[Tarefas]
**1.** No texto sobre Joyce e o sinthoma, qual é o significado atribuído a "ptôme" na etimologia de "symptôme"?
**2.** Indique se cada afirmação concorda com o texto sobre Joyce e o sinthoma, respondendo sim ou não e citando as palavras do texto que decidem a questão.
(a) Para Lacan, o sinthoma é aquilo que se espera que caia durante a análise.
(b) Em Joyce, a construção da imagem corporal remete à do estádio do espelho.
(c) O sinthoma funciona como S1.
**3.** Dê continuidade ao texto sobre Joyce e o sinthoma a partir da última frase apresentada.

[Texto exibido]
##############################

Se Joyce apresenta uma falha no enodamento borromeano, por que não houve o desencadeamento de sua psicose? Lacan propõe que em Joyce há uma suplência: sua escrita, sua condição de artista, lhe restitui uma dimensão corporal, demonstrada na descrição da relação do artista com sua imagem, em Ulisses: “Assim como nós, ou mãe Dana, tecemos e destecemos nossos corpos — disse Stephen — dia após dia, suas moléculas se movendo de um lado para o outro, assim também o artista tece e destece sua imagem” (JOYCE, 2010, p. 434).
Em Joyce, a construção da imagem corporal não remete à do estádio do espelho, mas a uma tessitura: Joyce tece a obra literária que impede a dissolução imaginária do corpo. E se o ego é a ideia que se tem de si como um corpo, a escrita funciona como um ego, é seu sinthoma.
Na etimologia da palavra “symptôme” (sintoma), “ptôme” significa queda. Para Lacan, sintoma é aquilo que se espera que caia durante a análise, já “sinthome” (sinthoma) é o que não cai, está fixo em torno da falta primeira. Ambos são suplências, porém estabilizam o nó borromeu de formas distintas. O sintoma é uma metáfora, produz sentido, é uma resposta particular à “não relação sexual”. O sinthoma é suplência da falta estrutural da relação sexual, tem função de gozo, define-se “através de uma relação não mais aos efeitos de significação, […] mas no registro de uma escritura, que é o modo pelo qual cada um goza do inconsciente à medida que o inconsciente o determina” (LAURENT, 1992, p. 49). O sinthoma funciona como S1, exerce função de nomeação do sujeito, que, como Joyce, não é sujeito do significante, mas sujeito do gozo. Nessa acepção, em Joyce, a linguagem serve a algo mais que à produção de sentido, há gozo no significante.

##############################

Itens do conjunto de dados

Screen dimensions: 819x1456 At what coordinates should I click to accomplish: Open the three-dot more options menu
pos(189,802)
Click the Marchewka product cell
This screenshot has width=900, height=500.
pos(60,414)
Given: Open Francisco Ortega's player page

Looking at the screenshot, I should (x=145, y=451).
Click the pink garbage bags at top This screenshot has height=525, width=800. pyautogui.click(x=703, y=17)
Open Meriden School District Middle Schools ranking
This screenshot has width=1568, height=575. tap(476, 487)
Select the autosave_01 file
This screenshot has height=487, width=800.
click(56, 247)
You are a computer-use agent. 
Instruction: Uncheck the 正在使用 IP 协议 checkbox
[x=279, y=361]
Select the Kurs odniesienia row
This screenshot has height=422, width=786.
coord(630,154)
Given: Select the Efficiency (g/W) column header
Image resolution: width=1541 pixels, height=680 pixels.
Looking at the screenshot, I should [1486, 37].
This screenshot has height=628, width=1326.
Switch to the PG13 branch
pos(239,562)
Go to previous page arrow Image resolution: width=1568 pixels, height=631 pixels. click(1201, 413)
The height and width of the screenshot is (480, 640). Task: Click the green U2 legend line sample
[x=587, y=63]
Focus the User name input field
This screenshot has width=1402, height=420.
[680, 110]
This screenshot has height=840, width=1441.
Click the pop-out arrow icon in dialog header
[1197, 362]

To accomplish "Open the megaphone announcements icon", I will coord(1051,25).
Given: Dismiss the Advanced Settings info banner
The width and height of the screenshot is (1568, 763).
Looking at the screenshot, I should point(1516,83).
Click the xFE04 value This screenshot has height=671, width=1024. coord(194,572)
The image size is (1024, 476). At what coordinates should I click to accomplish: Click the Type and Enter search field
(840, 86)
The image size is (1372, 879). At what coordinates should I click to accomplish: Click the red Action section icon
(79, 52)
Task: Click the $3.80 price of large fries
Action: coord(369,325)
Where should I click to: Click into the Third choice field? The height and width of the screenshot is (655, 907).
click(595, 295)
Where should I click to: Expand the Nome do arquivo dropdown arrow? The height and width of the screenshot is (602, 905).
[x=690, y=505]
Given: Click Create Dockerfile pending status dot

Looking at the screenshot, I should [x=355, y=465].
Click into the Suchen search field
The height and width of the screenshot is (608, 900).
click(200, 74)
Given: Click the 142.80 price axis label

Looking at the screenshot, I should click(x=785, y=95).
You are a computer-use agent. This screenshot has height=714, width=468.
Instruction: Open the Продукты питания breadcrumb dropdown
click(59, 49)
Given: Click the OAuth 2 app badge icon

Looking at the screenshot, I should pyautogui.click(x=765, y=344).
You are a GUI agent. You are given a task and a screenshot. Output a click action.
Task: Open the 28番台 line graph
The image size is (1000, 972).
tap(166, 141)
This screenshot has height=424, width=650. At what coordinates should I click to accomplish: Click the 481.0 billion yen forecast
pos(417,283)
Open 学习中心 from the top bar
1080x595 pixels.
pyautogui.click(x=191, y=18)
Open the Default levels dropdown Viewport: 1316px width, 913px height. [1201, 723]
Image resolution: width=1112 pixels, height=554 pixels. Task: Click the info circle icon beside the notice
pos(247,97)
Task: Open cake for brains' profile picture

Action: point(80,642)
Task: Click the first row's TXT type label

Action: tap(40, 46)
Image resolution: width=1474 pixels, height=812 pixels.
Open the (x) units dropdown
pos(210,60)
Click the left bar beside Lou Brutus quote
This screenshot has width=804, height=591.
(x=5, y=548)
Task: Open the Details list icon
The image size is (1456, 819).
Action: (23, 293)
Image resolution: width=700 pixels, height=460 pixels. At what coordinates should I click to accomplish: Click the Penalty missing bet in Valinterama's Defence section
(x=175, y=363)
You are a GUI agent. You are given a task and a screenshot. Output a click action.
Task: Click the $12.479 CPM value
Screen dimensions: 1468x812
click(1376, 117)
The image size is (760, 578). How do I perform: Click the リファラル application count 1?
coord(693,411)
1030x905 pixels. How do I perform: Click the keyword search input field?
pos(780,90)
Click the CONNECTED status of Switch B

##############################

[Respostas por tarefa]
**1.** "Ptôme" significa queda.

**2.**
(a) Não: "sintoma é aquilo que se espera que caia durante a análise, já “sinthome” (sinthoma) é o que não cai".
(b) Não: "a construção da imagem corporal não remete à do estádio do espelho, mas a uma tessitura".
(c) Sim: "O sinthoma funciona como S1, exerce função de nomeação do sujeito".

**3.**
O sinthoma de Joyce mantém o nó estável. Aqui, a direção do trabalho analítico seria favorecer a estabilização da estrutura pelo enlaçamento fixo dos registros a partir do quarto elemento; favorecer a identificação ao sinthoma, que permite ao sujeito a criação de um laço social inédito. O analista deve evitar produzir S1s, que engendrariam o discurso do mestre. O S1 deve surgir do sujeito, pois apenas esse S1 articulado ao gozo possibilita a emergência do sinthoma.
O psicótico pode ocupar duas posições: na posição de objeto de gozo do Outro, pode tomar o analista como Outro gozador, lugar que o analista deve-se recusar a ocupar; na posição de saber delirante, tende a essa produção, o deslizar do elo I, e o analista deve intervir apelando ao mecanismo imaginário que impede esse deslizamento. Esse “secretariado sinthomático” (BENETI, 1995) permite o deslocamento do psicótico dessas posições, para que o saber psicótico seja colocado a trabalho a fim de produzir seu sinthoma e possibilitar a extração do gozo.
A grande amplitude dessa teoria não pode alcançar toda a diversidade da experiência com a psicose, pois esta comporta o sujeito. O estudo dessa teoria permite ao clínico servir-se de cada etapa da evolução desses conceitos, consciente de que a experiência com a psicose exige não apenas conhecimento teórico, mas faz um chamado à invenção.
1 Sob a orientação de Graciela Bessa.